Opinion

The My Health Record debacle and the need for trust in communications

The rush by the public to opt out of the Australia government's digital health record program is a reminder for crisis managers and PR professionals that effective communication demands a framework of trust, writes Issue Outcomes' Tony Jacques.

It’s no secret that citizens don’t trust governments. Yet that lack of trust has seldom been so manifestly evident as when the Australian Government solemnly promised to safeguard the nation’s most intimate and personal health data.

The public rarely get the chance to exercise their distrust of government – except in the political framework of an election. But that opportunity arose recently with the start of a three-month period for people to opt out of My Health Record, a centralised registry of personal healthcare information designed to improve healthcare through better access to data by primary providers and researchers.

It was also an opportunity for issue and crisis managers to be reminded that effective communication demands a framework of trust, especially when dealing with real or perceived risk.

That was the challenge facing the Australian Digital Health Agency. The privacy and security threats were blindingly obvious from the start, not helped by a worrying catalogue of government data breaches, like when hackers offered Medicare Card details for sale on the dark web last year. As Ellen Broad of the Open Data Institute wrote at the time: “It just got a whole lot harder to trust government with our data.”

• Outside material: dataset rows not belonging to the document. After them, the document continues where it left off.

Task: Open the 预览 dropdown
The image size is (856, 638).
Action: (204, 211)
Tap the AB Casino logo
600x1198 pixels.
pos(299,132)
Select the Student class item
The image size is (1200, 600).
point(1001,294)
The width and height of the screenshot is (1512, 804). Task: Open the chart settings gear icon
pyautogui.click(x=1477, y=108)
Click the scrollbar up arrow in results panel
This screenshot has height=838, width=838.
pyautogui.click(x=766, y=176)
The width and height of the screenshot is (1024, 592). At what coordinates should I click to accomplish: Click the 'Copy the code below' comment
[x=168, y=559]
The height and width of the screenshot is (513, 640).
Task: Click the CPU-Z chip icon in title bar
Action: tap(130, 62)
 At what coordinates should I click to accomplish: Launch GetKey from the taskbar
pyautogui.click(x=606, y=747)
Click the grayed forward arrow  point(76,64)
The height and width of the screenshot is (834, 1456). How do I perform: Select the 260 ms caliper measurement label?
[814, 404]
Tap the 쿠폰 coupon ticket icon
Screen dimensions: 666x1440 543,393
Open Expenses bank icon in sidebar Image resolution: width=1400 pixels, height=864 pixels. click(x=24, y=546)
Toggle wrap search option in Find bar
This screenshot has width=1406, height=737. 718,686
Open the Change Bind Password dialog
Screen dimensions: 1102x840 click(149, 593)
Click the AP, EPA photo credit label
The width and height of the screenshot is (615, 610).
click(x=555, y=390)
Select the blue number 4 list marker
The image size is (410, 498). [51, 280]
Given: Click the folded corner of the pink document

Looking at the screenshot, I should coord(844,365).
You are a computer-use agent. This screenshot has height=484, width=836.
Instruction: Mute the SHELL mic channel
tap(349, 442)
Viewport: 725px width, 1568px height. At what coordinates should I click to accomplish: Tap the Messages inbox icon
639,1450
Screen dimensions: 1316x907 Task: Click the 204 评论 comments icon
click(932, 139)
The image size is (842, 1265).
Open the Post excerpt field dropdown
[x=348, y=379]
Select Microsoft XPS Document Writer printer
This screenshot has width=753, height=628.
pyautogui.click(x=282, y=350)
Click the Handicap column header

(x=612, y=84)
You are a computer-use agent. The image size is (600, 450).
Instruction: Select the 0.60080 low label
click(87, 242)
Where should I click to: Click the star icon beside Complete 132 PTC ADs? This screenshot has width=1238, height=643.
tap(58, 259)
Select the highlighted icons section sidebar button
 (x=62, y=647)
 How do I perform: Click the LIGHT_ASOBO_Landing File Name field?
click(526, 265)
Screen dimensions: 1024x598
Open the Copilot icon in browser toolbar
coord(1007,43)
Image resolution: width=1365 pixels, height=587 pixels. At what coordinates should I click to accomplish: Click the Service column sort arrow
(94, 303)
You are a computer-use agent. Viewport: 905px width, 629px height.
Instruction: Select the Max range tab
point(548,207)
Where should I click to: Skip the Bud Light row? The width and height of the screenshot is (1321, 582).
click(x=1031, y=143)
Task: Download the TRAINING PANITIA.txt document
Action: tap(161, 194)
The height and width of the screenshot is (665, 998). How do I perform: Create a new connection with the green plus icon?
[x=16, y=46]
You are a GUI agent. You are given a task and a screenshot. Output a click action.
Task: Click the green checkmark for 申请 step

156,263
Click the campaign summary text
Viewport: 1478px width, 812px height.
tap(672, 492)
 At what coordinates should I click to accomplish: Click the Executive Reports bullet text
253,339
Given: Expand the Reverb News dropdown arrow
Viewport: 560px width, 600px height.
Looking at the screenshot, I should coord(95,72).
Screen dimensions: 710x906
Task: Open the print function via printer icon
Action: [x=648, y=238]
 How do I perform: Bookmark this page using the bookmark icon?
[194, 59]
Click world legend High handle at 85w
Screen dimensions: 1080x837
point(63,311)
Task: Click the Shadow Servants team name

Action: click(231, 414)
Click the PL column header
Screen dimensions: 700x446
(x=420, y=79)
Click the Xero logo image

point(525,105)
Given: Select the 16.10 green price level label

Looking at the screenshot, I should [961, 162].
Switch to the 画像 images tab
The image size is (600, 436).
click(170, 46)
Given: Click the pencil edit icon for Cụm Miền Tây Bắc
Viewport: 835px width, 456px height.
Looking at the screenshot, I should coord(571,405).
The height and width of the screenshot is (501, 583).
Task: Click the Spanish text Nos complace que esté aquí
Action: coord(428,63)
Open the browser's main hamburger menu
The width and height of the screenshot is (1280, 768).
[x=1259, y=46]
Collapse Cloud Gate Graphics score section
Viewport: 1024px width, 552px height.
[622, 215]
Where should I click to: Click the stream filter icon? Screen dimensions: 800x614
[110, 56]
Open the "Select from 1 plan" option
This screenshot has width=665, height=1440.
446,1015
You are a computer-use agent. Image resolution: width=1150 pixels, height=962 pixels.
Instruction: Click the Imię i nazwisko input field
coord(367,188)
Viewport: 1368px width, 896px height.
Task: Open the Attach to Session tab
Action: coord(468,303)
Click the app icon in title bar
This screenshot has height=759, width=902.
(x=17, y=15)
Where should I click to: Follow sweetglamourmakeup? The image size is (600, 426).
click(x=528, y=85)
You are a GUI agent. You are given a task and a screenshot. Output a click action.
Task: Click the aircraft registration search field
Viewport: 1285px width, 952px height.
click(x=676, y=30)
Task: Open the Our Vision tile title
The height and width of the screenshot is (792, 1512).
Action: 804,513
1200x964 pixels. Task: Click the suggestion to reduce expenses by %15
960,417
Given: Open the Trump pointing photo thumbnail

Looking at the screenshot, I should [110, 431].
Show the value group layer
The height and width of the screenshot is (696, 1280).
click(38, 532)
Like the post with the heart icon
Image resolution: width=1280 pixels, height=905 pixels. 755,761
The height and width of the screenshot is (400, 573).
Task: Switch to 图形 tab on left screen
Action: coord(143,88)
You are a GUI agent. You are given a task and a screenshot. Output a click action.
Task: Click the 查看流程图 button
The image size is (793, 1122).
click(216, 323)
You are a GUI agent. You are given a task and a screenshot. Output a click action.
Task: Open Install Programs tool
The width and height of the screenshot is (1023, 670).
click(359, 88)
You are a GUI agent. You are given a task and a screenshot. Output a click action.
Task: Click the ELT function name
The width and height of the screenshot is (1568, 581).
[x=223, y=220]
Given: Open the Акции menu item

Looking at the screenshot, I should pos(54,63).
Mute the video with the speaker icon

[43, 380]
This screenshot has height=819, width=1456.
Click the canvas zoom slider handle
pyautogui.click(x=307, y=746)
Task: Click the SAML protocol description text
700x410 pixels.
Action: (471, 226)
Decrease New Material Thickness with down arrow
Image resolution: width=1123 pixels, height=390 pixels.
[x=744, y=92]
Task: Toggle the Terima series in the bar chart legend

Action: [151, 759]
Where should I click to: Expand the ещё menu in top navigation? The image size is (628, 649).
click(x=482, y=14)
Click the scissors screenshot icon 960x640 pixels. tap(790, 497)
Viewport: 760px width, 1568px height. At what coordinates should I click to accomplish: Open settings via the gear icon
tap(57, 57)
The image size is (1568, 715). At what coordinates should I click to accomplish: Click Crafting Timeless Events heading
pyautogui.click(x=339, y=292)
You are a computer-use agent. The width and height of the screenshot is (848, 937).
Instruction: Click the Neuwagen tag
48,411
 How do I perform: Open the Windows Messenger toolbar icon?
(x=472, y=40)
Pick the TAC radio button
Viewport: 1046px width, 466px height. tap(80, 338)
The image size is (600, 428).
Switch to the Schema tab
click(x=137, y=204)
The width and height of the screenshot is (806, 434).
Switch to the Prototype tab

More recently, health data was hacked in Singapore, and the Australian Information Commissioner has just reported 59 data breaches in the healthcare sector in the last five months.

Little wonder that on the very first day of the opt-out window, more than 20,000 people got online to register their distrust in the system, despite the platform crashing under the unexpected demand. Moreover, distrust turned into shock when some people attempting to tell the government they did not want a My Health Record found they were among almost six million Australians who already have such a centralised file, most of them completely unaware.

Of course a high level of distrust is not new, is not just a problem for governments, and is not confined to Australia. The 2018 Edelman Trust Barometer – a global survey of 33,000 participants across 28 countries – showed that in Australia the four major institutions – government, business, the media and Not-For-Profits – are all now officially classified as distrusted for the first time since 2013, with some of the lowest numbers in the world. The survey showed that trust in government at 37% is the lowest of the four categories. Edelman Australia CEO Steve Spurr concluded: “It is deeply worrying that a majority (56%) of Australians believe their government is broken.”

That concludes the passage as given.